Got parsley to use up? Try more of our Best Parsley Recipes.
This simple carrot salad is…
Vegetarian, vegan, plant-based, dairy-free and gluten-free.
Simple Carrot Salad
- Prep Time: 15 minutes
- Cook Time: 0 minutes
- Total Time: 15 minutes
- Yield: 4 1x
Description
This carrot salad is fresh and healthy, with a tangy vinaigrette dressing! It’s easy to make, ideal for cookouts, potlucks, as a side dish, or for lunch.
Ingredients
- 1 tablespoon white wine vinegar
- ½ tablespoon Dijon mustard
- 1 teaspoon sugar or maple syrup
- ½ teaspoon kosher salt
- 3 tablespoons olive oil
- 1 pound carrots, julienned (3 cups)
- 2 green onions
- 3 tablespoons chopped parsley
Instructions
- In a medium bowl, whisk together the white wine vinegar, Dijon mustard, sugar or maple syrup, and kosher salt. Gradually mix in the olive oil.
- Julienne the carrots using a julienne peeler, with the grating blade on a food processor, or using the large grate holes of a box grater (this will do but the pieces aren’t as pretty).
- Thinly slice the green onions. Finely chop the parsley.
- Add all the vegetables to the bowl with the dressing and stir to combine. Serve immediately or refrigerate for up to 3 days.
- Category: Side Dish
- Method: Raw
- Cuisine: Mediterranean
- Diet: Vegan
More carrot recipes
Carrots are a classic veggie that’s always a tasty addition to healthy side dishes. Here are some more standout carrot recipes:
- Carrot Fries Full of big flavor, sprinkled with ranch seasoning and baked until lightly crispy!

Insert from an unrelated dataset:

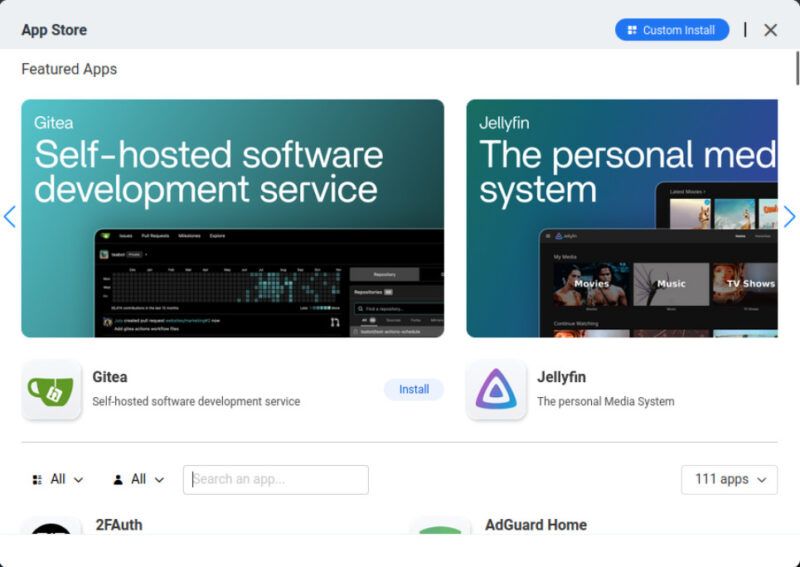Open the Gitea featured banner
The width and height of the screenshot is (800, 567).
[x=232, y=218]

- Roasted Broccoli and Carrots This pair has the perfect flavor and color contrast, and they come out tender and browned.
- Carrot Ginger Soup or Simple Carrot Soup This pot of soup tastes like sunshine!
- Perfect Sauteed Carrots or Honey Glazed Carrots The perfect easy side dish, they’re quick, easy and so tasty. Another method? Try them steamed.
- Carrot Juice No juicer needed! It’s easy to whip up this delicious, nutrient filled drink in a blender.
- Perfect Boiled Carrots Go light and breezy with these perfectly seasoned carrots.
- Roasted Carrots or Roasted Carrots and Onions Bake until tender with lemon wedges and thyme.
- Carrot Cake Pancakes Moist and spiced, a healthy spin that’s just sweet enough!
This dressing transformed my boring carrots into a delicious salad!! So simply, yet so mighty. My family loved it (even those who aren’t fond of vegetables). Thank you for sharing this, Sonja and Alex.
You’re welcome! Thank you for making it.
Made it with white rice vinegar instead of wine vinegar, and it was still very good! Nice combination of flavours.
My husband does not eat many vegetables, but had seconds of this! I made it all in the food processor, except the green onions. Put all the dressing ingredients in the FP bowl with the chopping blade, and ran it for 15-20 seconds. Tossed in the parsley and pulsed until It was nicely chopped. Removed and wiped off the chopping blade, then put on the shredding disc. Shredded all the peeled carrots into the bowl. Sliced the green onions and and dropped them in the bowl. Stirred everything together, then put it in the serving dish and stirred everything once more. A winner!!
Very nice and good salad.
This is perfect. I always end up buying more carrot than I need and wondering what to do with all the extra ones. This salad will be perfect addition to my simple dinner nights when I do one dish simple meals. Thanks for this easy recipe.